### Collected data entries

*** Block opens ***

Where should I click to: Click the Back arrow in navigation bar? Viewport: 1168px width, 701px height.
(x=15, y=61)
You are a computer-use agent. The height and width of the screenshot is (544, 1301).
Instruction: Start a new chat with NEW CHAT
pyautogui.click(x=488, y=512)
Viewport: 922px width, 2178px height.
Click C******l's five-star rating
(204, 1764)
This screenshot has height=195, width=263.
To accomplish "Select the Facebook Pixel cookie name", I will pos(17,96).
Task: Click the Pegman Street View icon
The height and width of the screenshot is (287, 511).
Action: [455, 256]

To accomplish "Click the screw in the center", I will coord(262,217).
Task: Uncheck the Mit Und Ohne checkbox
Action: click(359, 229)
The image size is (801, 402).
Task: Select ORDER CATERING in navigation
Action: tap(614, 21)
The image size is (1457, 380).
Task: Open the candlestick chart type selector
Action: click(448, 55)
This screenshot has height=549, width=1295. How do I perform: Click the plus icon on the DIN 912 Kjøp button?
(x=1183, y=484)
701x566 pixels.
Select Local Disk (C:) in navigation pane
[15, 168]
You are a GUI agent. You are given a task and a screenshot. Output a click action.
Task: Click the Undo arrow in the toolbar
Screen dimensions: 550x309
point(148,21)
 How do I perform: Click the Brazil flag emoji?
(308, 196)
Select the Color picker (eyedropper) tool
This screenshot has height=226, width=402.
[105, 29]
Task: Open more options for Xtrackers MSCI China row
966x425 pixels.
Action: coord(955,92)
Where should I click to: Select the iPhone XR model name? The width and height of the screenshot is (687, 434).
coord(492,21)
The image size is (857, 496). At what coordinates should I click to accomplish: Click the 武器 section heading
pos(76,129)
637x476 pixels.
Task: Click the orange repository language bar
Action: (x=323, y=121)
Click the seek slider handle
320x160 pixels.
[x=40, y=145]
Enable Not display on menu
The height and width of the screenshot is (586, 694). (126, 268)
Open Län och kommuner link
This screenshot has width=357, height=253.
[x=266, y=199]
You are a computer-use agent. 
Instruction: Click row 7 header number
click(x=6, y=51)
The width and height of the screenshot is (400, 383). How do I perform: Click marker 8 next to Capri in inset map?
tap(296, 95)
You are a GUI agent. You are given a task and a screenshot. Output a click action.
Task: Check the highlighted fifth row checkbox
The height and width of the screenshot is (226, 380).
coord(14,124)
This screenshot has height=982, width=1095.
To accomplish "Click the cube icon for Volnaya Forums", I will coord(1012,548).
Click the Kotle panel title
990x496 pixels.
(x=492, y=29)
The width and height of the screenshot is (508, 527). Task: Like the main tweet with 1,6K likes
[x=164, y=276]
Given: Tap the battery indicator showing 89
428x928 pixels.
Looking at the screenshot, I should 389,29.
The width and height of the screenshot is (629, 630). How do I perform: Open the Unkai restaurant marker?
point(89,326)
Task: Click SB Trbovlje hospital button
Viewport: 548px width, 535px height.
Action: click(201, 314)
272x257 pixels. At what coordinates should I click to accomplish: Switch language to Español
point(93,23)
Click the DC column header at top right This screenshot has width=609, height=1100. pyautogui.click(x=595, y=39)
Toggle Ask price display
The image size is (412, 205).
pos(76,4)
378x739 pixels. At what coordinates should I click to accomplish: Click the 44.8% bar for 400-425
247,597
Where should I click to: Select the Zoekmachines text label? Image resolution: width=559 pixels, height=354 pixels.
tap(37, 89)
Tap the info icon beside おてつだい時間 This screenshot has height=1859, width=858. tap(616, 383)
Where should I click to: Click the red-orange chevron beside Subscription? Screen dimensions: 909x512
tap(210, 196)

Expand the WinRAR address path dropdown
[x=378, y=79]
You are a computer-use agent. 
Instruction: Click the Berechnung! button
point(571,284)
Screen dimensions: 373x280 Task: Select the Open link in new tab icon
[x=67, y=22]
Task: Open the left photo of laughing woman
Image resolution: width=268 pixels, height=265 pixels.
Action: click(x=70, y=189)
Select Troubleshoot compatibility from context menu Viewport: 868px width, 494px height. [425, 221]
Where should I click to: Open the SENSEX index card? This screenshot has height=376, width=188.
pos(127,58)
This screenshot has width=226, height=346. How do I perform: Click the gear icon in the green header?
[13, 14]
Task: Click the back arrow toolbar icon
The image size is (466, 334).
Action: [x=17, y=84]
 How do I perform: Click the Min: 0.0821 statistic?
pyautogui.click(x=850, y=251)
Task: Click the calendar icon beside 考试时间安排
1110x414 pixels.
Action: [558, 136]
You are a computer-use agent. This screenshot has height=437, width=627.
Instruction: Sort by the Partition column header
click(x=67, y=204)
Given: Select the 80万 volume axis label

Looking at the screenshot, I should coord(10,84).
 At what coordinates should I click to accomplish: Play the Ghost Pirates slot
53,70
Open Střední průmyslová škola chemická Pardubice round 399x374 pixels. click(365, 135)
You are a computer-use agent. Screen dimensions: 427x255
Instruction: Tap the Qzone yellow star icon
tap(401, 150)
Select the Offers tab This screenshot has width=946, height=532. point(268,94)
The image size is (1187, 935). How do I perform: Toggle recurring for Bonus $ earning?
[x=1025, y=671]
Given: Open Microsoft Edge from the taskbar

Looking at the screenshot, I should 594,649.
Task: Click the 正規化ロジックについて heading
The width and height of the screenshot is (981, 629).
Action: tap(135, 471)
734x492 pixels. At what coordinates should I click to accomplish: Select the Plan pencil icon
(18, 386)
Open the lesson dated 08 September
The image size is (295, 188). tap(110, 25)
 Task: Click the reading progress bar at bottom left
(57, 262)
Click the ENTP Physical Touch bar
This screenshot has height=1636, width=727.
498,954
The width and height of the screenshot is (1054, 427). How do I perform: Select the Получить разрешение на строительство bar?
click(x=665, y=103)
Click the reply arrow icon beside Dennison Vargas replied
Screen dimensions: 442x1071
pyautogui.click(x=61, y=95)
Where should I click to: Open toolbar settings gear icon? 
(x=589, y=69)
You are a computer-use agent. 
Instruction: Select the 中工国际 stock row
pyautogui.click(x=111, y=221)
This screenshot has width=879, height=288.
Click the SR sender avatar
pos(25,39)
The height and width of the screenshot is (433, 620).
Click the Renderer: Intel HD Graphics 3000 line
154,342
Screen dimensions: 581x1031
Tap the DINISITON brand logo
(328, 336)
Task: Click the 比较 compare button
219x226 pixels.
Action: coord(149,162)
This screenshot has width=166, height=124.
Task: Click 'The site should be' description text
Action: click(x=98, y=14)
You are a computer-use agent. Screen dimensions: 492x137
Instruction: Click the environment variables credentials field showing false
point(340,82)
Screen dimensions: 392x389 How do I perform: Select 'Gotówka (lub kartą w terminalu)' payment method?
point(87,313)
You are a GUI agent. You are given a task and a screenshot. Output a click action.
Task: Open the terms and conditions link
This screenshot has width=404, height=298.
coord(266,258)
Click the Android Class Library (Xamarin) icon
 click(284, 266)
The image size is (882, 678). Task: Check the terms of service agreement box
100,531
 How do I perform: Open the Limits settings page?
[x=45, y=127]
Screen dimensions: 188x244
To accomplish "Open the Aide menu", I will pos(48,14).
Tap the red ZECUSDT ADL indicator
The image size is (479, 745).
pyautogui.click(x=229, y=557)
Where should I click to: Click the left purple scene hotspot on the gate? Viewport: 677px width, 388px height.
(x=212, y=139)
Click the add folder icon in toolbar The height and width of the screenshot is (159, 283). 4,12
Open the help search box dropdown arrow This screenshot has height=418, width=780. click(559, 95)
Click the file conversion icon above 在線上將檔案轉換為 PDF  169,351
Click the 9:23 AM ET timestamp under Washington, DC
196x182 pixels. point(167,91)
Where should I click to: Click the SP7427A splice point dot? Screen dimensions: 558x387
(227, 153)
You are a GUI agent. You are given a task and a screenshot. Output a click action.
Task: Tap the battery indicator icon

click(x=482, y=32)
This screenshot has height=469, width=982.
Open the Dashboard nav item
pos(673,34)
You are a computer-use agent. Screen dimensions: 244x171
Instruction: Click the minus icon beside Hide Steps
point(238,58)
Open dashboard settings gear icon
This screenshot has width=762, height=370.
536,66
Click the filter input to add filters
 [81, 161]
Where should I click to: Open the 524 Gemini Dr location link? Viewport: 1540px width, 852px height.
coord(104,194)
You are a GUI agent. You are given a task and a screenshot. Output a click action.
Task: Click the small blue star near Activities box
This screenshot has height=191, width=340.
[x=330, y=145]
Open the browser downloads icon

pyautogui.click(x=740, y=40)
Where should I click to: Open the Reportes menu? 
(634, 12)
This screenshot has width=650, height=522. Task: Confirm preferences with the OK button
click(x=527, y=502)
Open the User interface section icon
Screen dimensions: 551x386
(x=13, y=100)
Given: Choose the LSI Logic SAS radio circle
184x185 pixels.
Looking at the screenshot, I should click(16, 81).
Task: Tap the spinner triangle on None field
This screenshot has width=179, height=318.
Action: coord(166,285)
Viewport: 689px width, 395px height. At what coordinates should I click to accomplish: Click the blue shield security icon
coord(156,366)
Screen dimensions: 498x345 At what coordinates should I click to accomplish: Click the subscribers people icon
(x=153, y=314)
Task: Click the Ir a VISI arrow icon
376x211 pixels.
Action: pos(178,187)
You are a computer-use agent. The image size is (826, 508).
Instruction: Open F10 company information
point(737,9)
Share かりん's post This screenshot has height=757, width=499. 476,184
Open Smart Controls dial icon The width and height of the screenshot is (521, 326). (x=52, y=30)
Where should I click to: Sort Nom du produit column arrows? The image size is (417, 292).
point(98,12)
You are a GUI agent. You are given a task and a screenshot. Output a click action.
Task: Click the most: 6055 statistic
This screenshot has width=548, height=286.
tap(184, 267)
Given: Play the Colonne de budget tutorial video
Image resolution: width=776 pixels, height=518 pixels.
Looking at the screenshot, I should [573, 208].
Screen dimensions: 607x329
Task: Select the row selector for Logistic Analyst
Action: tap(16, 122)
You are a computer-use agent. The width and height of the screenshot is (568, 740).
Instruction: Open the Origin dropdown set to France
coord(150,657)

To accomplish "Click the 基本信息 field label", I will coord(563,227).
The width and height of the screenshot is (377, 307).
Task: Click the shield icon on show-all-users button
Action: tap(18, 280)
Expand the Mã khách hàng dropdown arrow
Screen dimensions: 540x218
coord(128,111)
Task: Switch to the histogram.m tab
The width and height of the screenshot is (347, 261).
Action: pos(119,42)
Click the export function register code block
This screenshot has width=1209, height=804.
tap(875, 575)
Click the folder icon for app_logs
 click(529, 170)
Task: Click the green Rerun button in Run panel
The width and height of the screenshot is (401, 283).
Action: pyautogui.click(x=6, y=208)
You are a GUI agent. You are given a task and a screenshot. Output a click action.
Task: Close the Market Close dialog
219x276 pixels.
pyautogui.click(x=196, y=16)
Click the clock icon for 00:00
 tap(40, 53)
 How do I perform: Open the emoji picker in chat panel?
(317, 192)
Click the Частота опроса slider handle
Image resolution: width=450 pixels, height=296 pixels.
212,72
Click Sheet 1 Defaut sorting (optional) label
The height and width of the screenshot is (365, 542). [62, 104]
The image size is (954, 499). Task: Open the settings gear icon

*** Block closes ***

### GOAL OF THE EXERCISE
When you reach the line with "Expand the Mã khách hàng dropdown arrow" in the records above, start writing out lines exactly, and stop once the line with "Task: Click the green" has been written; include nothing else.

### RESPONSE BELOW
Expand the Mã khách hàng dropdown arrow
Screen dimensions: 540x218
coord(128,111)
Task: Switch to the histogram.m tab
The width and height of the screenshot is (347, 261).
Action: pos(119,42)
Click the export function register code block
This screenshot has width=1209, height=804.
tap(875, 575)
Click the folder icon for app_logs
 click(529, 170)
Task: Click the green Rerun button in Run panel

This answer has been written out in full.